Anyone familiar with them will know that it’s the first Van Halen album that is the bonafide classic that all metal fans must own, and while I entirely agree it’s essential, its this one – Women and Children First – that is the one that makes me go doolally.

Wednesday 6 October 2010

Oceansize

Although I am a metalhead through and through and although the main purpose of this blog is to encourage more people to get into metal, I feel a duty to talk about Oceansize, who are not a metal band but who tick a number of the metal boxes. However, they also tick a number of other boxes and this could go some way to explaining why they are currently the best rock band on the planet.
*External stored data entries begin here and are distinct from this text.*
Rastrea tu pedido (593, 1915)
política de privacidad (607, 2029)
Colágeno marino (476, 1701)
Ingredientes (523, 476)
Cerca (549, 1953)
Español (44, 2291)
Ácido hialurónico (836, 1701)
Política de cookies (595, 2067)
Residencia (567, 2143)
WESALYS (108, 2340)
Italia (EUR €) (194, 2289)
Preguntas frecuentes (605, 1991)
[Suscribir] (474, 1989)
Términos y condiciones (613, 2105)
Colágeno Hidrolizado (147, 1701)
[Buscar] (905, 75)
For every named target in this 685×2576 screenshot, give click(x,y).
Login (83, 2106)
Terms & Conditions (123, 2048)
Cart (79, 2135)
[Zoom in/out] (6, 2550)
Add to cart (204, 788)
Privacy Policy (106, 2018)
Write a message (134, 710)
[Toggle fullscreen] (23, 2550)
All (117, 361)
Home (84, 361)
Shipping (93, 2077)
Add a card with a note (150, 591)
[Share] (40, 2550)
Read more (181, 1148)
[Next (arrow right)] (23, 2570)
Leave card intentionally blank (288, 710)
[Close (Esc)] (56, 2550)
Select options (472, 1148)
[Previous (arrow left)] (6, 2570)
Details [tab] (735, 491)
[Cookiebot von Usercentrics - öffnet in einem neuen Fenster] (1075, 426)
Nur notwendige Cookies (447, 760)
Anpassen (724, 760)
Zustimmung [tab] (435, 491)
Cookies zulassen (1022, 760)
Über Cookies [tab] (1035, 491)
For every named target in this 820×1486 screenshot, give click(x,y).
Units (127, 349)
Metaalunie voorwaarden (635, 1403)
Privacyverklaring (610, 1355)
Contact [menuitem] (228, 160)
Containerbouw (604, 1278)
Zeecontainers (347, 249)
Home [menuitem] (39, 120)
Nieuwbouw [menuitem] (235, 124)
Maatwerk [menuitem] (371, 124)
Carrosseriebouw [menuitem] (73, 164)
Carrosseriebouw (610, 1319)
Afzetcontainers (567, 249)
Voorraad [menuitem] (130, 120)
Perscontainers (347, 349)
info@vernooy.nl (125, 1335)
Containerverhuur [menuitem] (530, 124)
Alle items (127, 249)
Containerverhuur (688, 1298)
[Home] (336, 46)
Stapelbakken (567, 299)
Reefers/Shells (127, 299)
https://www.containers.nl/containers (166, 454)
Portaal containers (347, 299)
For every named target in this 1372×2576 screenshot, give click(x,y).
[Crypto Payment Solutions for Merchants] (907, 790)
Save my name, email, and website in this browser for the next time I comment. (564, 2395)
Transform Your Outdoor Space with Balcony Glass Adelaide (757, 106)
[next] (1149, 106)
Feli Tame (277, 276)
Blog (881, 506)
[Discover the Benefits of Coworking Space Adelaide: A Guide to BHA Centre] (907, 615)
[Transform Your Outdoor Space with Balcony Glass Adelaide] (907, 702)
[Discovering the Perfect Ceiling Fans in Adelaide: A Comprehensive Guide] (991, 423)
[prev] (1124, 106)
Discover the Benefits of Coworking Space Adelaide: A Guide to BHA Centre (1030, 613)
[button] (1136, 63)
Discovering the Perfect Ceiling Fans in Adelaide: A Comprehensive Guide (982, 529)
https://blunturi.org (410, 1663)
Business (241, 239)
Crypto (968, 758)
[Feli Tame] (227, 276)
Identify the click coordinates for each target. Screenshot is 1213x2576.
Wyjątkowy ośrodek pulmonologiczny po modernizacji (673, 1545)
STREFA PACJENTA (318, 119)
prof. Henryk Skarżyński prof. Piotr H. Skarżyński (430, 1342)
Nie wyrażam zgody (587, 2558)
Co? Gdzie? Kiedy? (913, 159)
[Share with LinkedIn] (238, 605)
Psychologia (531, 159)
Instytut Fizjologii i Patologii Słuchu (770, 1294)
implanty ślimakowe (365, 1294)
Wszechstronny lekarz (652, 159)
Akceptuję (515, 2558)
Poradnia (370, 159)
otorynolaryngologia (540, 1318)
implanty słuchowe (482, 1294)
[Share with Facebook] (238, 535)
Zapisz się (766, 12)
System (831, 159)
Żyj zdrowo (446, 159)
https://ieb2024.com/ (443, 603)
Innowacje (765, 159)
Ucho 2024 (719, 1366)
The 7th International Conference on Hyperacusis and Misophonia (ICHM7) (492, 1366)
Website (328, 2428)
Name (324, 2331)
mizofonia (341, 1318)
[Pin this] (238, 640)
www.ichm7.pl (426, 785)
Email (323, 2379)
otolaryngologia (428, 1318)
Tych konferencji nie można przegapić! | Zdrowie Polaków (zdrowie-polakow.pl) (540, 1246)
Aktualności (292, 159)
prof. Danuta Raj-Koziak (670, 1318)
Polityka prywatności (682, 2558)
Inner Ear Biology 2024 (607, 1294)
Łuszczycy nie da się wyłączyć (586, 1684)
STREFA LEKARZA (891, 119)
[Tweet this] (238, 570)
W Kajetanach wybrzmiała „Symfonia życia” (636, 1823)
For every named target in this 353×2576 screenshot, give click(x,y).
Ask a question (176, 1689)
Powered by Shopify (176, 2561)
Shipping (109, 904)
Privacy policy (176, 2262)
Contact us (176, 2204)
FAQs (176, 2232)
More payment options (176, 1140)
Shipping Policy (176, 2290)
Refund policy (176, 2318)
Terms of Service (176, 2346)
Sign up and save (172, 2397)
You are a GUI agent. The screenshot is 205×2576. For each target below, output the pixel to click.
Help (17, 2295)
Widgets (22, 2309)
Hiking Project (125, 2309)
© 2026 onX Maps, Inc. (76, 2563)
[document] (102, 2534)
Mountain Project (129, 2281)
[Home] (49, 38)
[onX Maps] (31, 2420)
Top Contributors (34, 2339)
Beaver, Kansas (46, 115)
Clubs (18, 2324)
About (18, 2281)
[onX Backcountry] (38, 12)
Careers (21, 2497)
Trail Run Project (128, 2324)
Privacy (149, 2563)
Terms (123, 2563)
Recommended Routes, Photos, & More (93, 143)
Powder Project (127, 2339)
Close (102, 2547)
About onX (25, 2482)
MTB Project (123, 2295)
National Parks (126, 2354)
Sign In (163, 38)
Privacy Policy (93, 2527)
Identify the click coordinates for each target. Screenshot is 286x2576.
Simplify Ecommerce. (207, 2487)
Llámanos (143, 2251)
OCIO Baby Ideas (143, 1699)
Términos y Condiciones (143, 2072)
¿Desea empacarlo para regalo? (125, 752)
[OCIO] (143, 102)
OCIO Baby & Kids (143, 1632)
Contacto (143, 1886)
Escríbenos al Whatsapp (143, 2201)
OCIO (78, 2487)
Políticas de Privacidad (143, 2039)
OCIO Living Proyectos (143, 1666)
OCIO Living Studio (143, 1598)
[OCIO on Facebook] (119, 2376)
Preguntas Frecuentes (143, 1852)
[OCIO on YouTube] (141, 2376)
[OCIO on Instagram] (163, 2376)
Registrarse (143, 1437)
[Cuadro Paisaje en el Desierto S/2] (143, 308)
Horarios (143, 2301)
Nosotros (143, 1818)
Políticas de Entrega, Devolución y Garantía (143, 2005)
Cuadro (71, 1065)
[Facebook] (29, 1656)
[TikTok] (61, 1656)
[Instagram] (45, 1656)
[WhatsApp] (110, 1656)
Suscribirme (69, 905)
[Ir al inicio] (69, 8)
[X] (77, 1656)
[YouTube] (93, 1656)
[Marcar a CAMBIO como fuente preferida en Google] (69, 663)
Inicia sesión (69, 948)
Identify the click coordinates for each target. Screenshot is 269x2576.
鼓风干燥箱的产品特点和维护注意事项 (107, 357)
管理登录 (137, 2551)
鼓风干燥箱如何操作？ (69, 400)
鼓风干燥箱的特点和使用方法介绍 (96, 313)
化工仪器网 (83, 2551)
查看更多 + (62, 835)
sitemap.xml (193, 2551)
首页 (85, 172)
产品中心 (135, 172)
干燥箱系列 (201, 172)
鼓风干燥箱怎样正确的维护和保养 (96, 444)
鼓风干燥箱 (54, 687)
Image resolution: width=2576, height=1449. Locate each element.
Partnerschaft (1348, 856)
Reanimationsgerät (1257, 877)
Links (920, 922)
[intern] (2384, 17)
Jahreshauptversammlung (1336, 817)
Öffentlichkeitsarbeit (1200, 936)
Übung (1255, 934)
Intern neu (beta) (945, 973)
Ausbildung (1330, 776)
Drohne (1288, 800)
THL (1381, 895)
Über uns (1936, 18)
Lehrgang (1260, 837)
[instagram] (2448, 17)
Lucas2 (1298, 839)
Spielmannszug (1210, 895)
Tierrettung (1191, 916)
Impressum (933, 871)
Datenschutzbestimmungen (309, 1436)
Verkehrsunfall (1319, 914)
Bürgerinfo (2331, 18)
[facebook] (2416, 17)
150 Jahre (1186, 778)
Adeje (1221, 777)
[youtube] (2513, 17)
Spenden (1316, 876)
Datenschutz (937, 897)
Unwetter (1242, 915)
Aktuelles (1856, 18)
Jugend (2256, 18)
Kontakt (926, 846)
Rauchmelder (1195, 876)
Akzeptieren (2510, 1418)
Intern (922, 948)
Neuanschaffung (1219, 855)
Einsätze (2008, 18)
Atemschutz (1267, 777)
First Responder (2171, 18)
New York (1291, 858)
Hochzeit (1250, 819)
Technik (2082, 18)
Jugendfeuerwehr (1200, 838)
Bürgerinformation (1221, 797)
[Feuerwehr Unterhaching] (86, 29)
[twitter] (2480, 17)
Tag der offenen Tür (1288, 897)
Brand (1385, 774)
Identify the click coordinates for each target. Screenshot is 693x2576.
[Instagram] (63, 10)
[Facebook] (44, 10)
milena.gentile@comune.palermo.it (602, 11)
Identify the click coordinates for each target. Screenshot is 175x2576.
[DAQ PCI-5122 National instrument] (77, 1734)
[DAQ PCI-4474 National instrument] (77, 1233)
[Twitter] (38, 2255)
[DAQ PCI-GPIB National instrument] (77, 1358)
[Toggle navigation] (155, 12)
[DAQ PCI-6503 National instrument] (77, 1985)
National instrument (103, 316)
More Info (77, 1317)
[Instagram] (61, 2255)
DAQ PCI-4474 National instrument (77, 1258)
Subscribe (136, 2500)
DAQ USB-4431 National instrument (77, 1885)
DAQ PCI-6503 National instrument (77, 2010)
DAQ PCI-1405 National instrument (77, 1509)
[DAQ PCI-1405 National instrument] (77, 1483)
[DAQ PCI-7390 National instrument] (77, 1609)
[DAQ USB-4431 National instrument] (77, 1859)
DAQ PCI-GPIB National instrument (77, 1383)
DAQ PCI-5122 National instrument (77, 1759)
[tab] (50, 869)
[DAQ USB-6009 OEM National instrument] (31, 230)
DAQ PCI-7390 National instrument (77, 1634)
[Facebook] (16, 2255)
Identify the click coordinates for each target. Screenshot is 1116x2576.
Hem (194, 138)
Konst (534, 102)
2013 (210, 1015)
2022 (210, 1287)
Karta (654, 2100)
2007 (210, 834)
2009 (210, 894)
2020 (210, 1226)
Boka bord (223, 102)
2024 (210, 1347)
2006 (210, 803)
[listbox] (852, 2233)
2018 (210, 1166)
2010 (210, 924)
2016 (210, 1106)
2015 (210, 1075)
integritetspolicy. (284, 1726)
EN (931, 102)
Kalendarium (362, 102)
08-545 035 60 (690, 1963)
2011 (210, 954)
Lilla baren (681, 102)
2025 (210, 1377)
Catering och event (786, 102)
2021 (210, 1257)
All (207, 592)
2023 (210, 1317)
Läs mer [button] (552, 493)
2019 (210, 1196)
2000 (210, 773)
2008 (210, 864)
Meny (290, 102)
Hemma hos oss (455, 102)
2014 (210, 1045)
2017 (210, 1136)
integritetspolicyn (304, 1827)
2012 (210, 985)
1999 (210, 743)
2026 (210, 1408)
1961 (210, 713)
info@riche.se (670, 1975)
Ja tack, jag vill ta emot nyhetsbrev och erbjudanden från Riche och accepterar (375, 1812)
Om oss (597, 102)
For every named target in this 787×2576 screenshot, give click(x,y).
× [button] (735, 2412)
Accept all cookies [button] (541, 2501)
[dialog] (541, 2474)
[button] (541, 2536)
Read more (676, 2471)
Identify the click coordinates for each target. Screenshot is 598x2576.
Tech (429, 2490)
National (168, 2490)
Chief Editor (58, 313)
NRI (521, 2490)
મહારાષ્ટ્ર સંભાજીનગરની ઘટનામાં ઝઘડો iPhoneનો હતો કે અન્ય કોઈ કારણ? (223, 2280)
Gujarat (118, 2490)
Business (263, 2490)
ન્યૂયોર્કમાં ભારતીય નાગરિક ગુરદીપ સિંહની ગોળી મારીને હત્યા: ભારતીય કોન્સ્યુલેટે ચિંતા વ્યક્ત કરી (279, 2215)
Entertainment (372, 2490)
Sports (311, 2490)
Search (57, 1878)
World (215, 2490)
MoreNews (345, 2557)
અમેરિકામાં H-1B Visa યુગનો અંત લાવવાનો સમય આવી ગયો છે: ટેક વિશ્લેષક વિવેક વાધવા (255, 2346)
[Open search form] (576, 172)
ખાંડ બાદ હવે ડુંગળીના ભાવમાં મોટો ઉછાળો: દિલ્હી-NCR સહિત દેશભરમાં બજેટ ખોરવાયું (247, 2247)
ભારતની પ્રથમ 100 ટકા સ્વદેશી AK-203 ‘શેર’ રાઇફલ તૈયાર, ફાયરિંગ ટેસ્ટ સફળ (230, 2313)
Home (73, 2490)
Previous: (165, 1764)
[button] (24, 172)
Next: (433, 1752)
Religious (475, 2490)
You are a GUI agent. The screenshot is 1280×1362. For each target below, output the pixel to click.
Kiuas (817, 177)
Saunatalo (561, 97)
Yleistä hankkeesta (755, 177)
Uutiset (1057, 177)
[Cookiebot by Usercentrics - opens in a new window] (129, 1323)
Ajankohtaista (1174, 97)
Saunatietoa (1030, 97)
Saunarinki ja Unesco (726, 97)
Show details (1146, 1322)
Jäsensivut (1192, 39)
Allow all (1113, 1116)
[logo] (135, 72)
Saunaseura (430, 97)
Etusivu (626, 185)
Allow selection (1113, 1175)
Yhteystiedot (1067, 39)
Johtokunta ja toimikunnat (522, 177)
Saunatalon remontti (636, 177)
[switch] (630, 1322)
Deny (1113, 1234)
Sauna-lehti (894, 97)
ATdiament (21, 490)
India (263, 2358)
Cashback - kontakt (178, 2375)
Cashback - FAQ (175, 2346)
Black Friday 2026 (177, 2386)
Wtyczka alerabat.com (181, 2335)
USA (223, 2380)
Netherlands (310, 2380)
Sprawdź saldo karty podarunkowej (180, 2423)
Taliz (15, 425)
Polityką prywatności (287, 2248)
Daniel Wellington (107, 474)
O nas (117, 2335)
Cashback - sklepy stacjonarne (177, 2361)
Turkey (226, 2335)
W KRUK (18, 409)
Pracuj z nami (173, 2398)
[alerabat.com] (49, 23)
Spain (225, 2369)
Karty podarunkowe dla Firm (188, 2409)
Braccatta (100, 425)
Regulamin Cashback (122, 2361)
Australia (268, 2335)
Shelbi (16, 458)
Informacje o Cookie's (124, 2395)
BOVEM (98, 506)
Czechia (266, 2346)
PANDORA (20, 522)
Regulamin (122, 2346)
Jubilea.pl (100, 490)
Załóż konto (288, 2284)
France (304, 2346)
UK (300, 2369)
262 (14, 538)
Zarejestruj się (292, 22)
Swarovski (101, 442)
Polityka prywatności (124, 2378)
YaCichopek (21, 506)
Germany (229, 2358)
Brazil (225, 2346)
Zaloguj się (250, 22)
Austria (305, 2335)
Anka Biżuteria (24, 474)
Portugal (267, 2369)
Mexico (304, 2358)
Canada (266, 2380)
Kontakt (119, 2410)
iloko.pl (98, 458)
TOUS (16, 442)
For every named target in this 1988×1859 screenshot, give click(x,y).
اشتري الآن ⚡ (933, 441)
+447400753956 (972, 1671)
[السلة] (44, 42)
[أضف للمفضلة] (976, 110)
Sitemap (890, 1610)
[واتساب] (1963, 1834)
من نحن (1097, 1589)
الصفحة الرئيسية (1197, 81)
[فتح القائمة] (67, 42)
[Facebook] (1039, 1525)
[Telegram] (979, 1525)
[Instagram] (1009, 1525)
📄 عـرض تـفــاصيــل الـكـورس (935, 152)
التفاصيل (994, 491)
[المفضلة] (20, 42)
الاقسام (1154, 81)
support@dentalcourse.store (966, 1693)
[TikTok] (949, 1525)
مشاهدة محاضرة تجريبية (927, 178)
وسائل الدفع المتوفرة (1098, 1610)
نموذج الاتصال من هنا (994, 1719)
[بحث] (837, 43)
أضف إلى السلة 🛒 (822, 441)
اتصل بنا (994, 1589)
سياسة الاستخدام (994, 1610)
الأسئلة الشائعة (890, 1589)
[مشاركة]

If you haven't listened to them or even haven't heard of them then please rectify this immediately by going to we7.com or YouTube.

Oceansize have released four albums, the latest "Self-preserved while the bodies float up" came out only a month ago and to say it is splendid would be like saying the England football team got it slightly wrong in the World Cup. Go listen to track 7 "Silent/Transparent". If you don't like it, leave now because there is nothing for you here. If you do like it then you must explore everything else they have done, and then you must see them live. It will improve the quality of your life.

Saturday 25 September 2010

Dagoba

Thanks to we7 I have recently discovered Dagoba, a French metal band, who sound promising in the style of Gojira and Hacride. Who would have guessed that France would be spearheading a new metal movement?